概念
会话:session,对于无状态的HTTP 实现用户状态可维持的一种解决方案。
-
HTTP的无状态特点使得用户给与在服务器交互的过程中,每个请求间没有关联性,即用户的访问没有身份记录,站点无法为用户提供个性化服务。session的诞生解决这个问题(利用session保存用户身份)
-
服务器通过与用户约定,每个请求都会携带一个id类的信息,使得不用请求间有了关联;id也方便与用户绑定,就可把不同请求归类到同一用户
-
基于此方案,为了使同一个用户的每个请求都携带一个id,需要一个载体去存储这个id,即cookie
-
当用户首次访问系统时,系统为该用户生成一个sessionId,并添加到cookie中,那么在这个用户的会话session期间,每个请求都会自动携带cookie,由此系统可轻易识别出这是哪个用户的请求
-
但是有时候用户可能处于隐私或者安全考虑,会在浏览器中禁掉cookie,这个时候基于cookie实现的sessionId无法正常使用
-
有些系统使用重写URL来兼容禁用cookie的浏览器,但是容易遭到黑客攻击 http://xxx.com;jsessionid=xxxx
-
黑客只需要一次访问系统,将系统生成的sessionId提取并拼凑在URL上,然后将该URL发送给一些取得信任的用户,用户只要在session有效期通过url登录,该sessionId就会绑定到用户的身份,黑客也可享有同样的会话状态,完全不需要用户名和密码,即会话攻击
-
-
-
一个账户能多处同时登录不是一个好的策略,容易被他人劫持session会话后冒充普通用户访问系统
-
SS提供了完善的会话管理功能
-
会话固定攻击
-
会话超时检测
-
会话并发控制
-
防御固定会话攻击
原理很简单,在用户登录之后重新生成新的session即可(这样就避免用户通过钓鱼链接访问登录系统后,因为绑定钓鱼的session导致钓鱼有了普通用户的身份,无需登录即可访问系统;管他什么链接登进来的,重新生成session,这样旧session被替换掉,相当于黑客与被监测用户失联)
-
SS框架的WebSecurityConfigurerAdapter中getHttp方法,使用sessionManagement会话管理器对session进行了配置
-
SS框架支持四中防御会话固定攻击策略
-
none:不做任何变动,登录后沿用旧session
-
newSession:登录之后创建一个新的session
-
migrateSession:登录后创建一个新的session,并将旧的session中的数据复制过来
-
changeSessionId:不创建新的session,使用由Servlet容器提供的会话固定保护
-
-
SS框架默认使用migrateSession策略
-
也可根据需要重写configure方法,进行手动配置策略(WebSecurityConfig方法集成WebSecurityConfigurerAdapter类)
-
-
在SS中,即使没有配置,也不用担心固定会话攻击,因为SS的HTTP防火墙(StrictHttpFirewall类)会拦截不合法的URL,当试图访问携带session的URL时,会被SS框架重定向到提示500的错误页(没登录的时候使用session访问就会直接报错)

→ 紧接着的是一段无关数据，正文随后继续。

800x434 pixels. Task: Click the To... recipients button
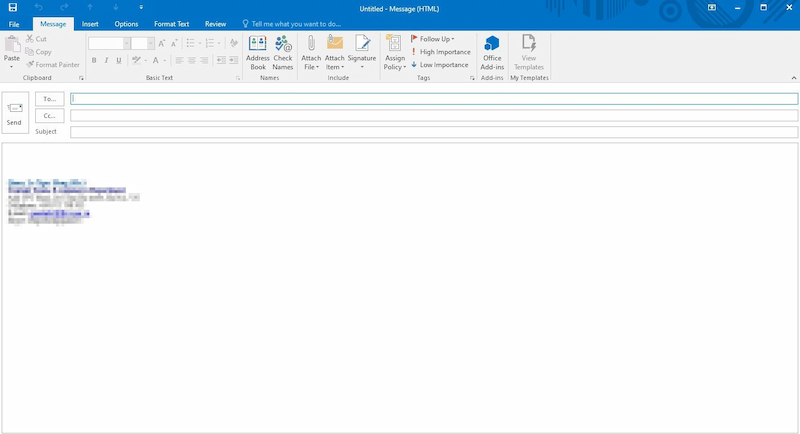coord(50,99)
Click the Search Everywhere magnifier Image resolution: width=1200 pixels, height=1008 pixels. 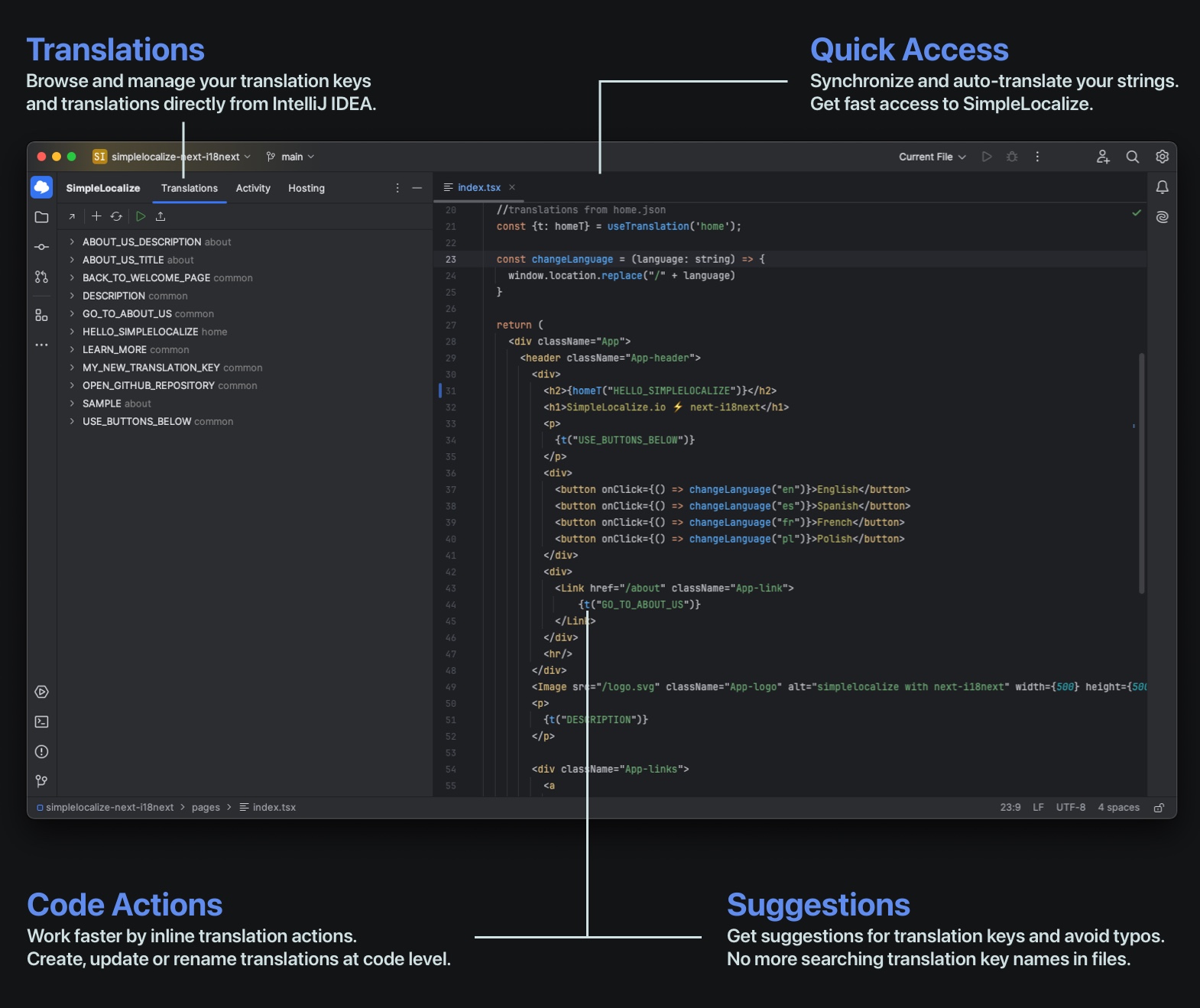pyautogui.click(x=1132, y=157)
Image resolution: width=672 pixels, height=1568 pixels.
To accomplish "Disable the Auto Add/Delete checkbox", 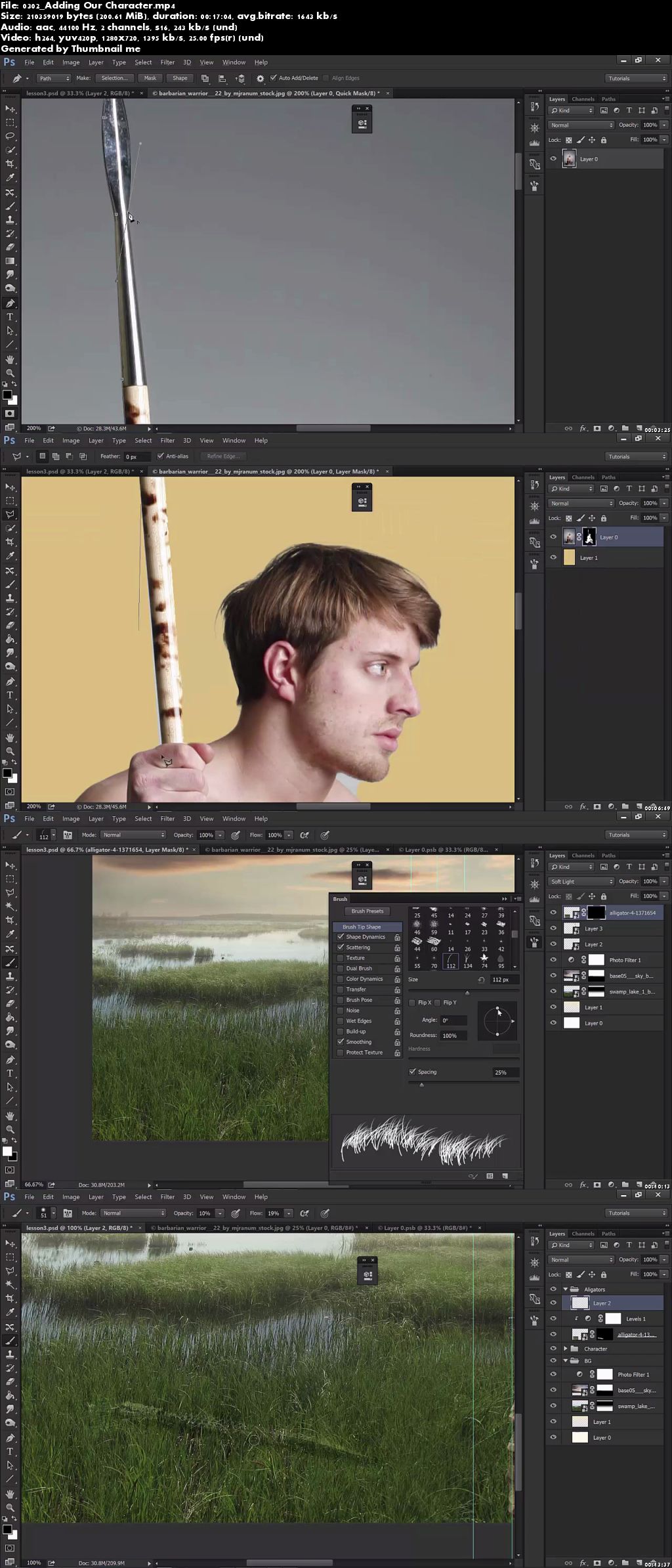I will [274, 78].
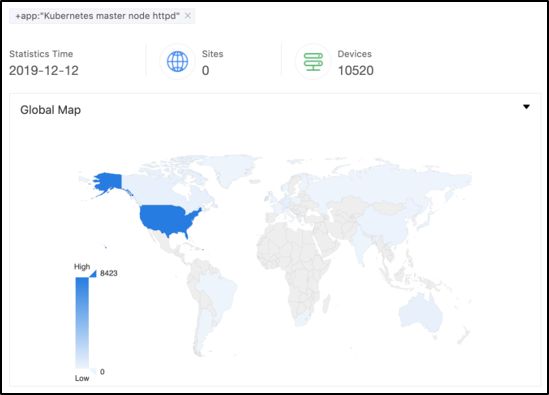Remove the Kubernetes master node httpd filter tag
This screenshot has height=395, width=549.
188,16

//WebSecurityConfigurerAdapter
protected final HttpSecurity getHttp() throws Exception {
if (this.http != null) {
return this.http;
} else {
AuthenticationEventPublisher eventPublisher = this.getAuthenticationEventPublisher();
this.localConfigureAuthenticationBldr.authenticationEventPublisher(eventPublisher);
AuthenticationManager authenticationManager = this.authenticationManager();
this.authenticationBuilder.parentAuthenticationManager(authenticationManager);
Map<Class<?>, Object> sharedObjects = this.createSharedObjects();
this.http = new HttpSecurity(this.objectPostProcessor, this.authenticationBuilder, sharedObjects);
if (!this.disableDefaults) {
// 使用sessionManagement方法进行会话管理
((HttpSecurity)((DefaultLoginPageConfigurer)((HttpSecurity)((HttpSecurity)((HttpSecurity)((HttpSecurity)((HttpSecurity)((HttpSecurity)((HttpSecurity)((HttpSecurity)this.http.csrf().and()).addFilter(new WebAsyncManagerIntegrationFilter()).exceptionHandling().and()).headers().and()).sessionManagement().and()).securityContext().and()).requestCache().and()).anonymous().and()).servletApi().and()).apply(new DefaultLoginPageConfigurer())).and()).logout();
ClassLoader classLoader = this.context.getClassLoader();
List<AbstractHttpConfigurer> defaultHttpConfigurers = SpringFactoriesLoader.loadFactories(AbstractHttpConfigurer.class, classLoader);
Iterator var6 = defaultHttpConfigurers.iterator();
while(var6.hasNext()) {
AbstractHttpConfigurer configurer = (AbstractHttpConfigurer)var6.next();
this.http.apply(configurer);
}
}
this.configure(this.http);
return this.http;
}
}
自定义会话管理
配置会话管理的类型为
-
none:不做任何变动,登录后沿用旧session
-
newSession:登录之后创建一个新的session
-
migrateSession:登录后创建一个新的session,并将旧的session中的数据复制过来
-
changeSessionId:不创建新的session,使用由Servlet容器提供的会话固定保护
@EnableWebSecurity // 自带@Configuration,此处无需再加@Configutaion注解
public class WebSecurityConfig extends WebSecurityConfigurerAdapter {
@Autowired
UserDetailsServiceImpl userDetailsServiceImpl;
/**
* 建立身份认证方式 AuthenticationManagerBuilder创建一个AuthenticationManager用于进行身份认证
* 包括:内存验证、LDAP验证、基于JDBC的验证、添加UserDetailsService、添加AuthenticationProvider
* @param auth
* @throws Exception
*/
@Override
protected void configure(AuthenticationManagerBuilder auth) throws Exception {
// 使用密文,加密方式使用自定义的passwordEncoder类
auth.userDetailsService(userDetailsServiceImpl).passwordEncoder(myPasswordEncoder());
}
/**
* 开启认证 配置需要认证的url
* @param http
* @throws Exception
*/
@Override
protected void configure(HttpSecurity http) thro